TEXTO DEL EJERCICIO:

Mi nono, Francisco, era del mismo pueblito que ella y se conocían de niños. Cuando se desató la guerra estaba haciendo el servicio militar por lo que debió quedarse a pelear durante cinco años, pero esa será otra historia.
Luego de unos meses de noviazgo decidieron casarse, y, como Roma estaba destruida debieron vivir, igual que muchas personas, junto a su familia en una escuela que albergaba a los que habían perdido sus casas.
Después de dos años quedó embarazada de su primera hija, mi abuela Mirella. Creo que habrá sufrido mucha hambre, ya que no se cansaba de contar que no le querían dar la doble ración de comida que les tocaba a las embarazadas, porque estaba tan flaquita que no le creían.
Apenas tenía un año su hijita, mi abuela, cuando mi bisabuelo decidió dejarlas para viajar a América en busca de un futuro para su familia.
Ya en Argentina, trabajó muy duro durante dos años para poder pagarles el pasaje que las traería junto a él. Mi abuela me contó que recuerda que el barco en el que viajaban estaba entrando al puerto y su mamá le dijo: - Mirá ese señor que tiene el chocolate en la mano es tu papá-.
La vida en Argentina no fue fácil: otro idioma, otra cultura y los afectos ¡habían quedado tan lejos! Primero alquilaron una habitación en un conventillo de Lomas de Zamora, pero después de algunos años de trabajo, pudieron comprar su primera casita.
En el país tuvo cuatro hijos más, uno falleció después de unas horas de vida y el resto mis queridos tíos: Claudio, José y María Rosa.

QUÉ HACER:
Conteste estas preguntas sobre el relato familiar de la llegada a Argentina:
(a) ¿Durante cuántos años debió quedarse a pelear Francisco en la guerra?
(b) ¿Dónde vivieron después de casarse, ya que Roma estaba destruida?
(c) ¿Dónde alquilaron primero una habitación en Argentina?
Responda solo con lo que dice el texto.

ÍTEMS MOSTRADOS:
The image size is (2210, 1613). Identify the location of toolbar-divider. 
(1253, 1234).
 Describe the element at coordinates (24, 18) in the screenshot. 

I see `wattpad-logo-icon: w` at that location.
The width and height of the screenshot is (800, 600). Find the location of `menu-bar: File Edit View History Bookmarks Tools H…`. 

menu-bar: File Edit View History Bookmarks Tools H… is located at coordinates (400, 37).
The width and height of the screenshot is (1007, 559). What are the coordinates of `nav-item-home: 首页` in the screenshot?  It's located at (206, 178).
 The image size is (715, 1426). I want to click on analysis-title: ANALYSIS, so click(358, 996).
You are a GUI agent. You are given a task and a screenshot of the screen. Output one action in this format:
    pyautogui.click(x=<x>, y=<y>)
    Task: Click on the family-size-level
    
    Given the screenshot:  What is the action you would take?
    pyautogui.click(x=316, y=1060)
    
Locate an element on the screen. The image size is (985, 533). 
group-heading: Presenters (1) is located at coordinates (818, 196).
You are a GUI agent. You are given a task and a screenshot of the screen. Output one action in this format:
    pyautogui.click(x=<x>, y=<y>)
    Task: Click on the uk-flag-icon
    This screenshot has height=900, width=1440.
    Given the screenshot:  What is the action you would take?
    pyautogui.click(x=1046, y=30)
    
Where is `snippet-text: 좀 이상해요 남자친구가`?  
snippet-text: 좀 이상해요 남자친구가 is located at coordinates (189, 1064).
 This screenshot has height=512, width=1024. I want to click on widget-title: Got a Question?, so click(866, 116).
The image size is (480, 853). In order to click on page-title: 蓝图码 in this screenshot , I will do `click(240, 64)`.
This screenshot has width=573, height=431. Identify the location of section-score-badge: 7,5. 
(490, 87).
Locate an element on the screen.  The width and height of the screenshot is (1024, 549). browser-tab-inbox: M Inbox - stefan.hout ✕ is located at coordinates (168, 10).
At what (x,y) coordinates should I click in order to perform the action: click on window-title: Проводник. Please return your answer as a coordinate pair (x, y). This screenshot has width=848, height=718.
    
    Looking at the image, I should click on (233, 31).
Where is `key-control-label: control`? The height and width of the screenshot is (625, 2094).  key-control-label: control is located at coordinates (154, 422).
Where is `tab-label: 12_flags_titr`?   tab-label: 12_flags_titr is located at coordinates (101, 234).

RESPUESTA:
(a) Durante cinco años.
(b) Junto a su familia, en una escuela que albergaba a los que habían perdido sus casas.
(c) En un conventillo de Lomas de Zamora.